# Input records:
===
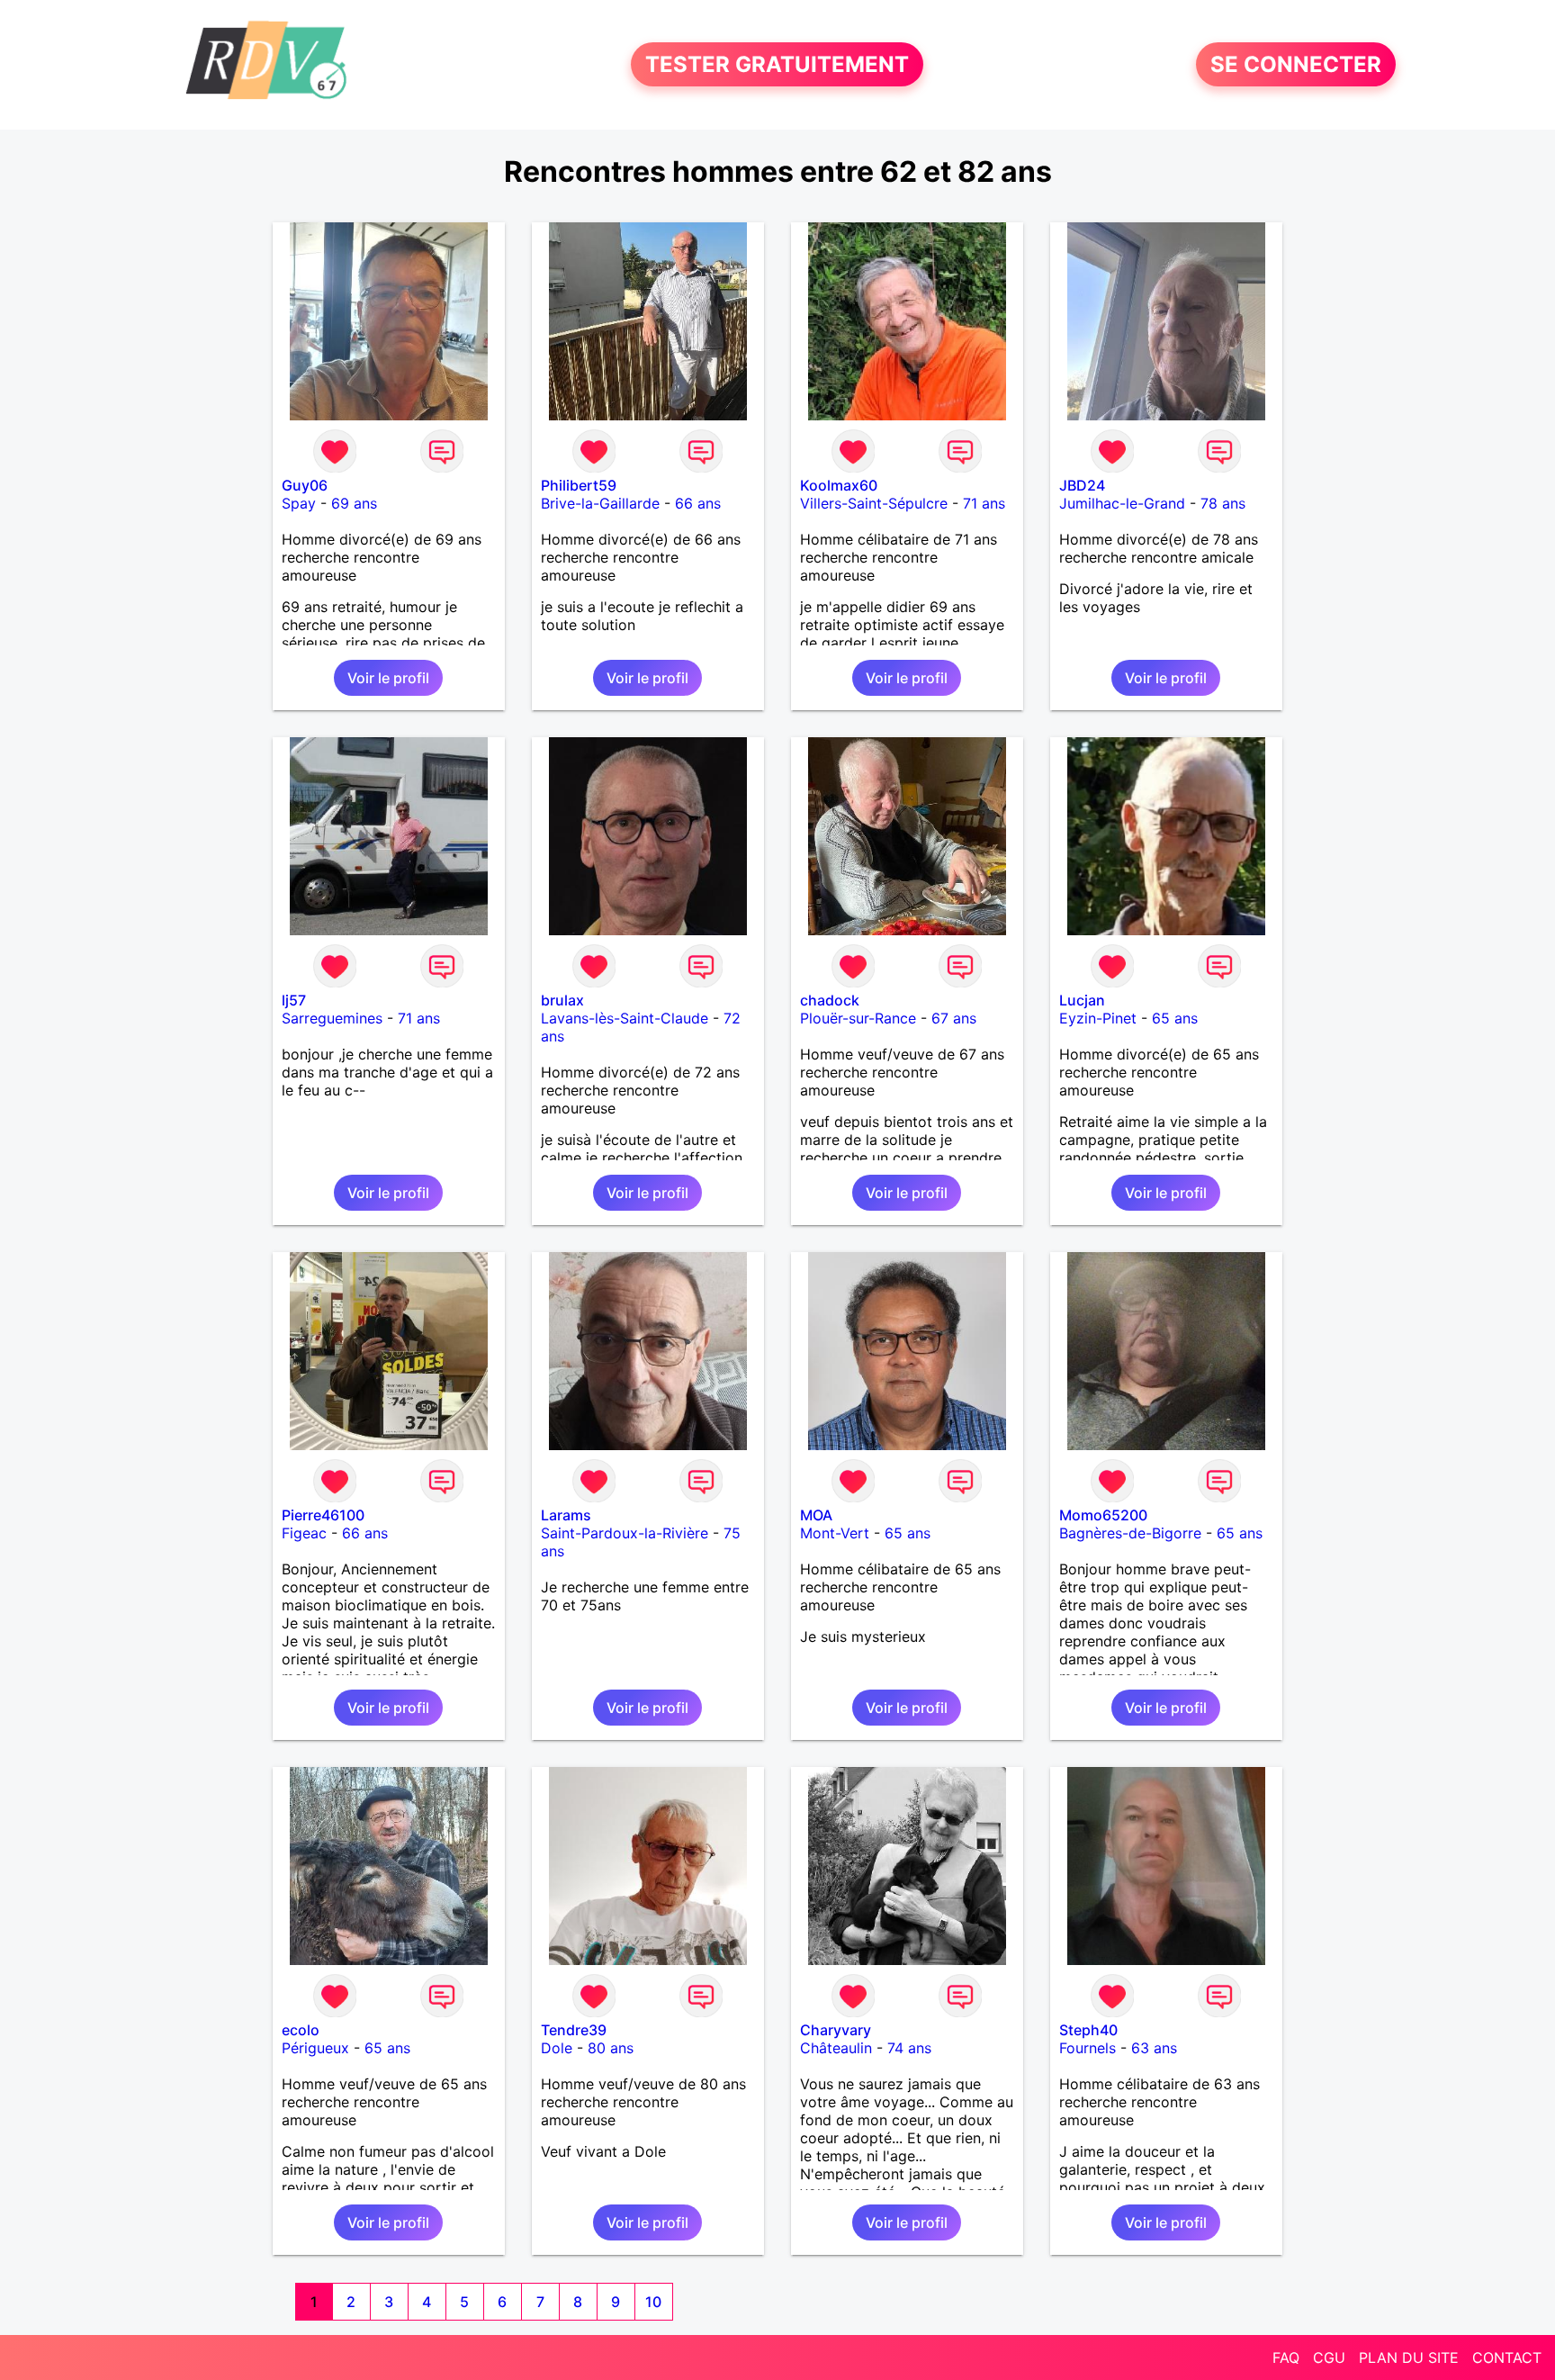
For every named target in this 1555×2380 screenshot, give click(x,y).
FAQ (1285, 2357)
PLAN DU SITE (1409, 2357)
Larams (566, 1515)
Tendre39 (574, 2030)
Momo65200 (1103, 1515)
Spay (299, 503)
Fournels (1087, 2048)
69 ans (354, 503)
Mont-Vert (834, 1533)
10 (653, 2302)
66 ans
===
# Required action:
Repeat each line of the material exactly, and drop any image it carries.

# Answer:
For every named target in this 1555×2380 screenshot, give click(x,y).
FAQ (1285, 2357)
PLAN DU SITE (1409, 2357)
Larams (566, 1515)
Tendre39 (574, 2030)
Momo65200 (1103, 1515)
Spay (299, 503)
Fournels (1087, 2048)
69 ans (354, 503)
Mont-Vert (834, 1533)
10 (653, 2302)
66 ans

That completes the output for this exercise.